I love my siblings. They are and always will be some of the most important relationships to me. I wouldn't be here in Ecuador without my sister. And I wouldn't be as confident and level-headed without my brother.

and I love a million other things (nature, telephones, soccer, God, brain power, Spanish, cameras, journals, bodies, communicating, Ecuadorians, fruit, taxis, hugs, volleyball, showers, writing, chocolate covered cinnamon bears (I'll always be grateful for these even though they're not actually here (feel free to ship me some whenever you'd like)), facebook, energy, a warm bed, parentheses, yada yada yada), but I'll spare you the gush fest and keep those thoughts to myself (bahaha).

...I'm experiencing Meg-B-Syndrome. I don't know how to end this.With a story? Claro.

 A few days ago, I got into a vicious battle with a bunch of foam blocks and a bunch of three year olds.  I was tragically shot in the chest and spent the last few moments of my imaginary life clinging to my knight in shining armor after he crawled through the wreckage screaming "ANNITA!" He tried his best to save me, noticed that his big boy muscles couldn't actually move a 20 year old, and resorted to laying on top of me to try and protect me. Unfortunately, my life actually flashed before my eyes when a very large seven year old jumped butt first onto my unprotected head. It turns out that three year olds can only protect so much. But it's the thought that counts. Right?



Today, I discovered one of the many real reasons why I'm supposed to be here.

Myself and a few other volunteers were at one of our off site orphanages that we visit once a week for a few hours. It's probably what you'd really think of when you think of an orphanage in a third world country--dirty, chaotic & unorganized. And it's one of those places that consistently brings you to your knees in humility with each visit. Today, especially.

Without delving into all the details of what happened because even I'm still pretty shaken up, one of the kids was in the wrong place at the wrong time and was run over a few times by a truck. My thought process moved at an agonizingly slow pace like it usually does when I am forced to confront emergencies. So slow, in fact, that it's been a good 5 hours and I'm finally figuring out what really happened and how I really feel--one of those feelings being appreciation. Appreciation for Caitlin, who is an EMT and knew exactly what to do, and for Julie, who knew exactly what to say to get done what needed to be done, for Anna, who knew how to comfort him, for Lee, who knew how to comfort us, and for Rex, who knew how to pray for all of us.
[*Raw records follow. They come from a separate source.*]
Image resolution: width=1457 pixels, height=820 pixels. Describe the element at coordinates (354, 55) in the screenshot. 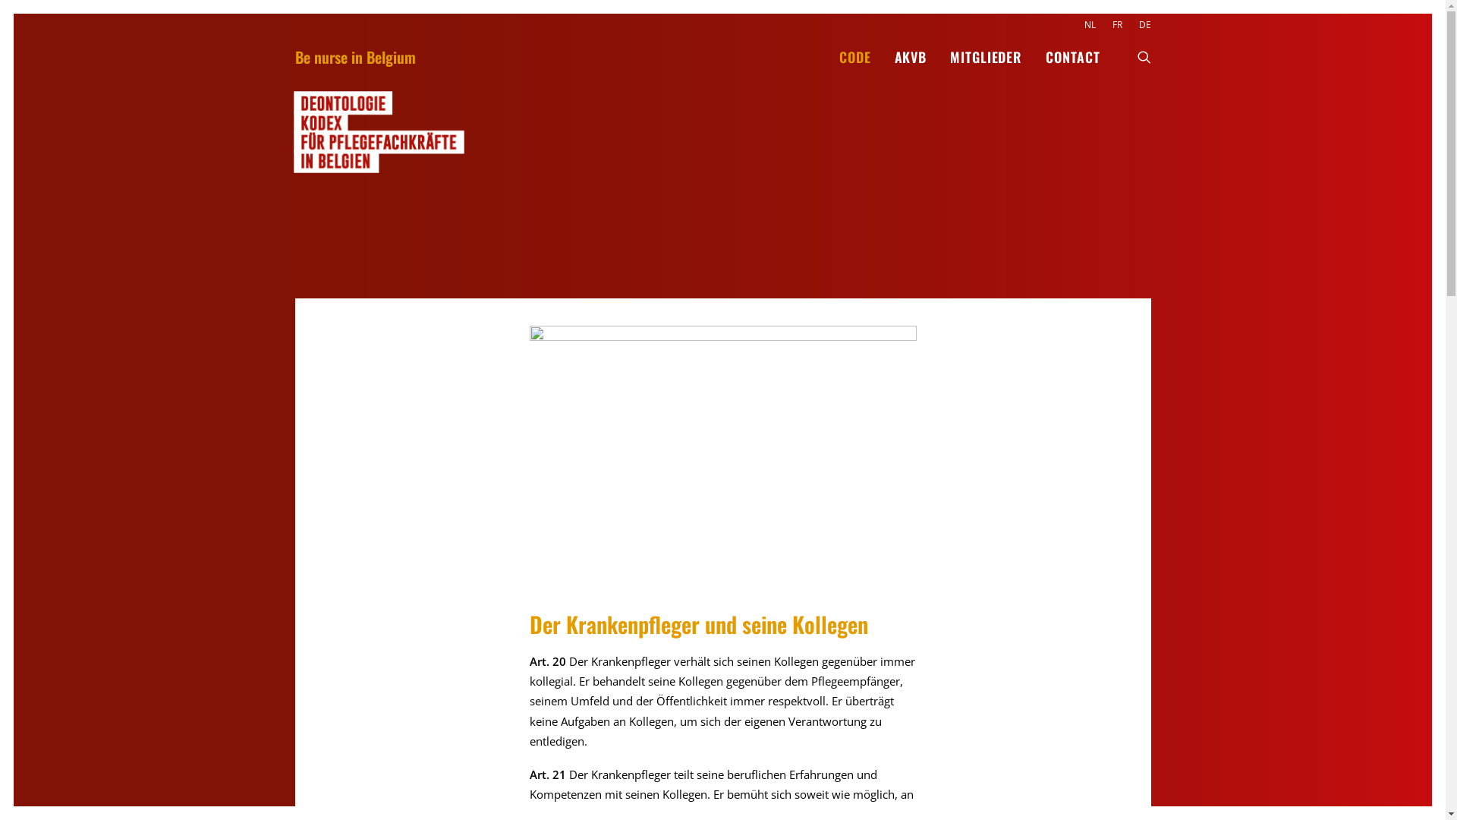

I see `'Be nurse in Belgium'` at that location.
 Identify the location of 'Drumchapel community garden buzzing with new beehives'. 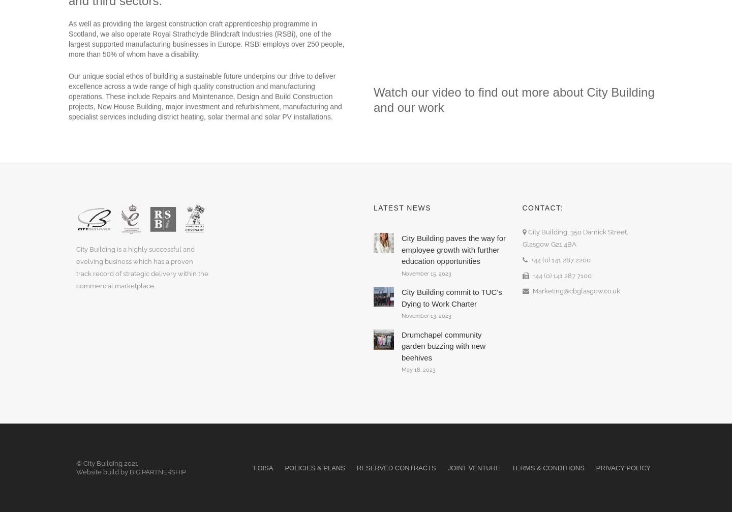
(442, 345).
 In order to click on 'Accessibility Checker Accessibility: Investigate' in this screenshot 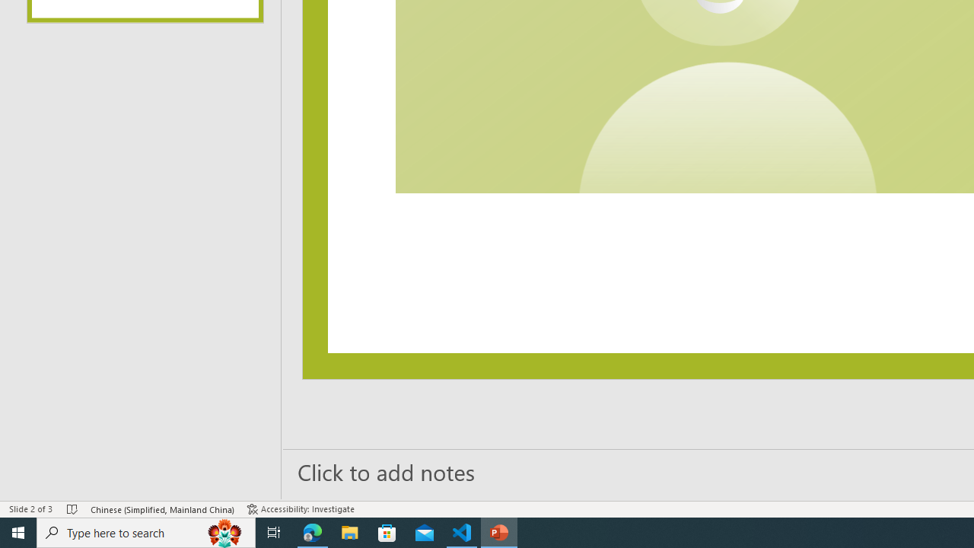, I will do `click(301, 509)`.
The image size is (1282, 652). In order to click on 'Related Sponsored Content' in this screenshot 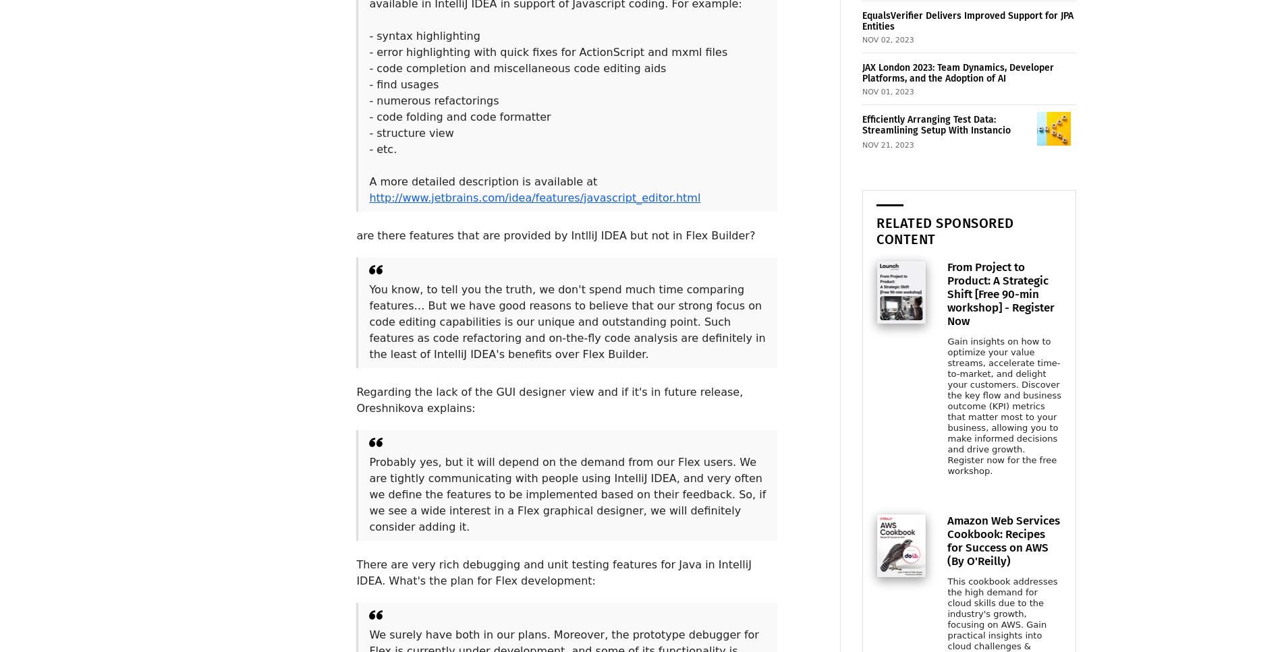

But my feelings didn't start like this.

Sometimes I wonder why this kid's life is inherently and will always be so much more difficult than mine. Sometimes I wonder about how this kid's parents are out there somewhere and they don't know nor do they give a damn that their offspring is in critical condition. Sometimes I wonder why God does things the way He does. But none of that matters. And I realized that while this kid doesn't have any blood that cares about what happens to him, I was there. And I care about him. Even if I'm the only one who knows it, at least someone, somewhere up there knows that this kid matters and that someone loves him. That reason alone is enough to know that here is where I'm supposed to be. I feel like I could go home now purely because of this experience. I have deeply cared for a child who deeply needed it.

I'm reading a book about happiness right now. Sometimes I feel like it's one giant platitude, but there's some real gold in it, too. It talks about altruism or the belief that when one gives, the receiver actually gets the raw end of the deal. The giver is the real recipient of the joy. Today, for one of the first real times, I experienced this phenomenon that is altruism.
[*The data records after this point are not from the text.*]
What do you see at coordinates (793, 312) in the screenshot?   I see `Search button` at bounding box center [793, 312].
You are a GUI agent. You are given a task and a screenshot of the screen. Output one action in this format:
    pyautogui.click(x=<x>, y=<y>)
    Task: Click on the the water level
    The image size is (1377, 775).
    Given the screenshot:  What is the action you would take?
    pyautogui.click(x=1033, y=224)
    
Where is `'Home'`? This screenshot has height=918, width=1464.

Today, I experienced real happiness.


Post edit: I failed to mention that the little boy is fine at the present moment. He got away with a fractured pelvis and a few scratches on his arms, but the care that he is under is still a major concern considering the area he lived in was quite poor and the financial means to care for him may not be present. If you feel the desire, please pray for him. He could use it.